**What the task asks:** A faithful transcription of all the data, images excluded, is the required answer.

+++ Material for this task +++

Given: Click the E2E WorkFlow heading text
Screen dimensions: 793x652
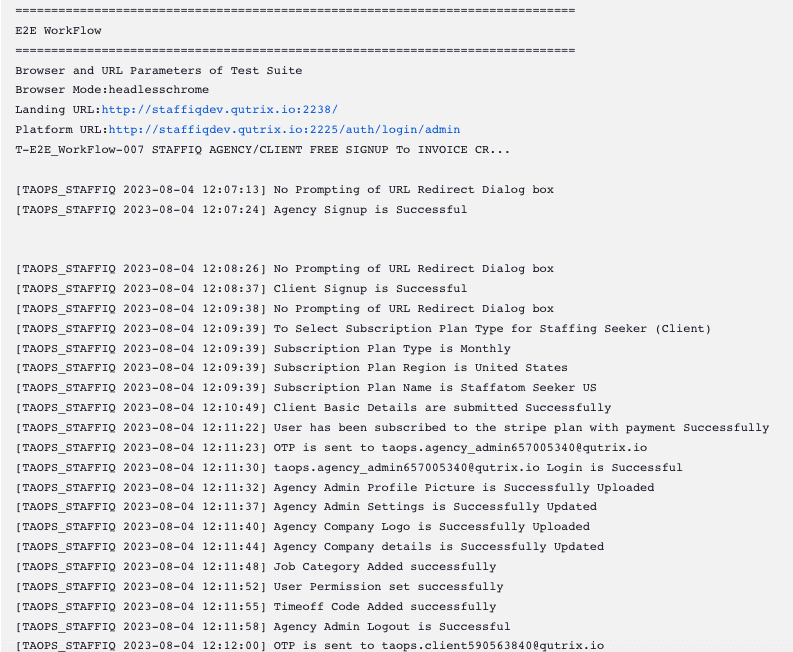Looking at the screenshot, I should tap(58, 30).
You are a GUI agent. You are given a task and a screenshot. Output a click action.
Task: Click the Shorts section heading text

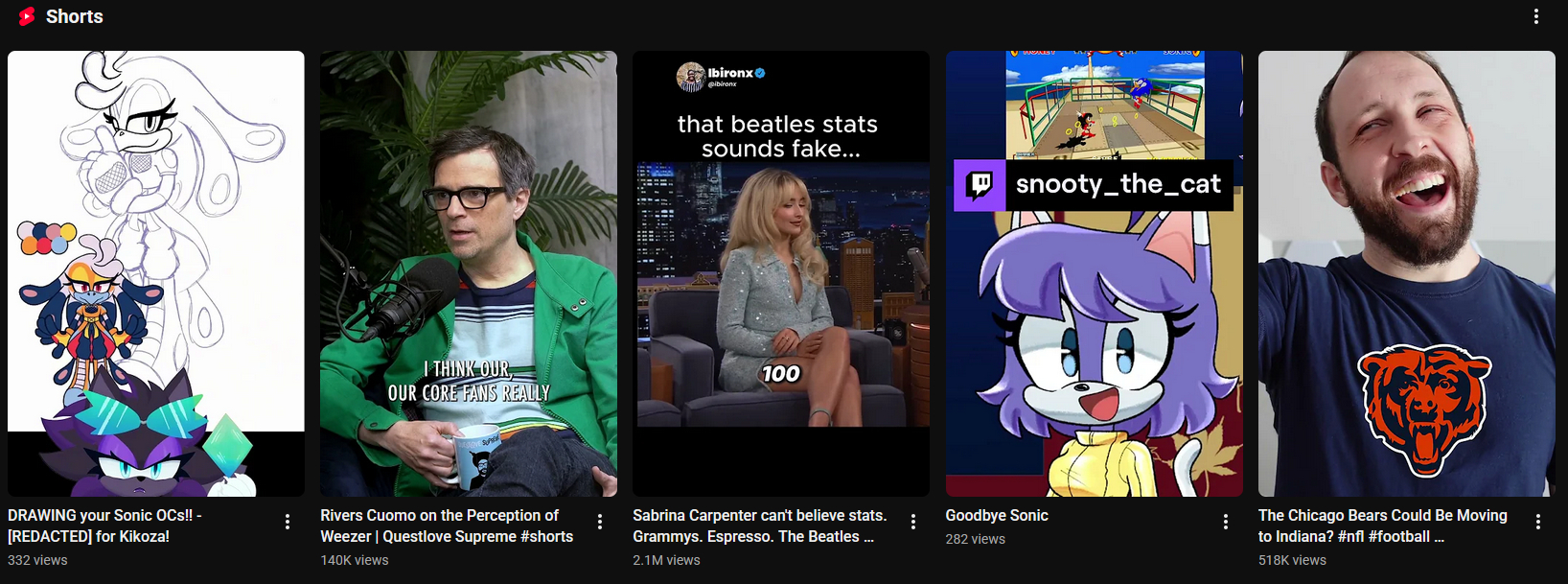[75, 16]
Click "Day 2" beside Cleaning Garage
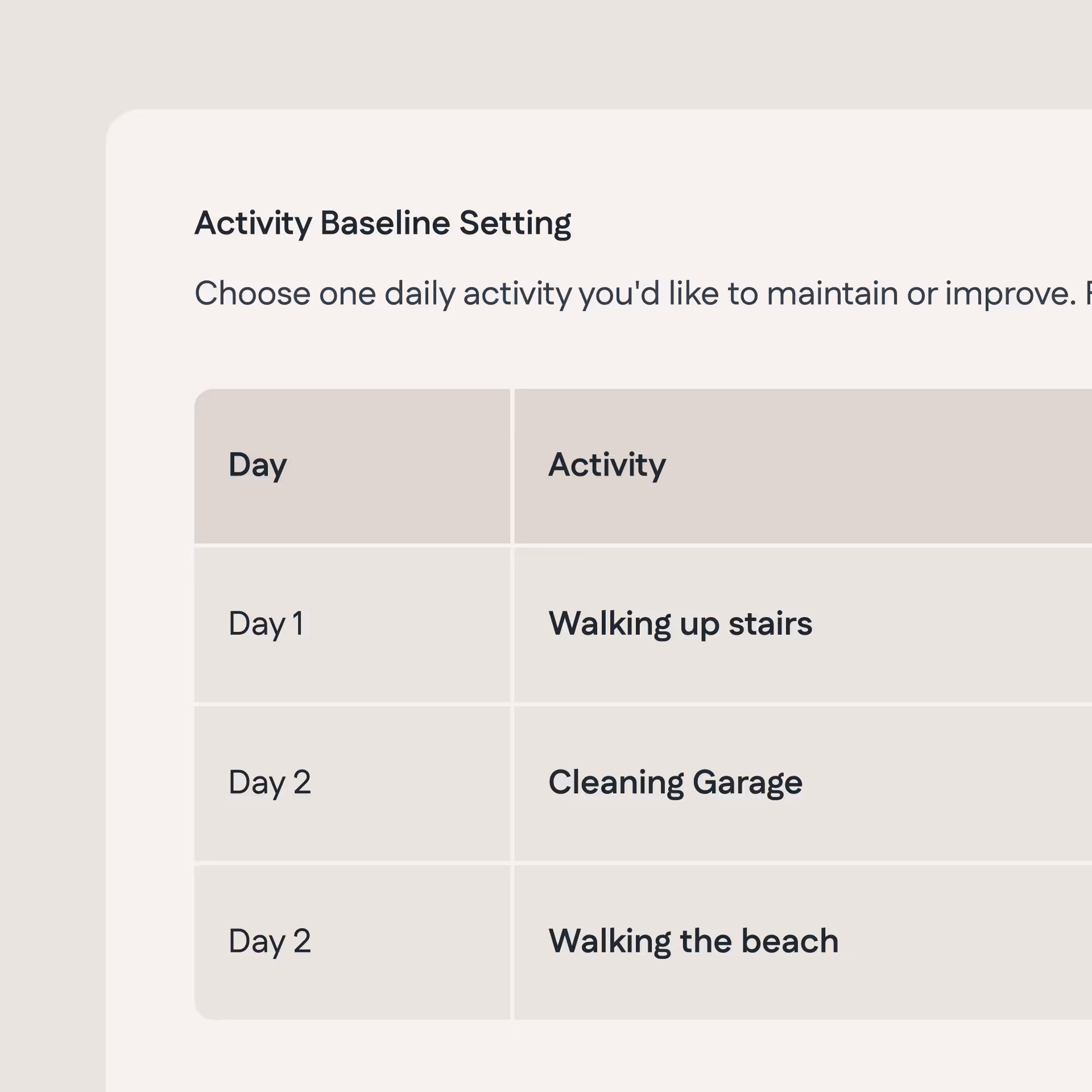Viewport: 1092px width, 1092px height. [x=270, y=783]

+++

**Answer for this exercise:**
Given: Click the E2E WorkFlow heading text
Screen dimensions: 793x652
Looking at the screenshot, I should tap(58, 30).
You are a GUI agent. You are given a task and a screenshot. Output a click action.
Task: Click the Shorts section heading text

[75, 16]
Click "Day 2" beside Cleaning Garage
Viewport: 1092px width, 1092px height. [x=270, y=783]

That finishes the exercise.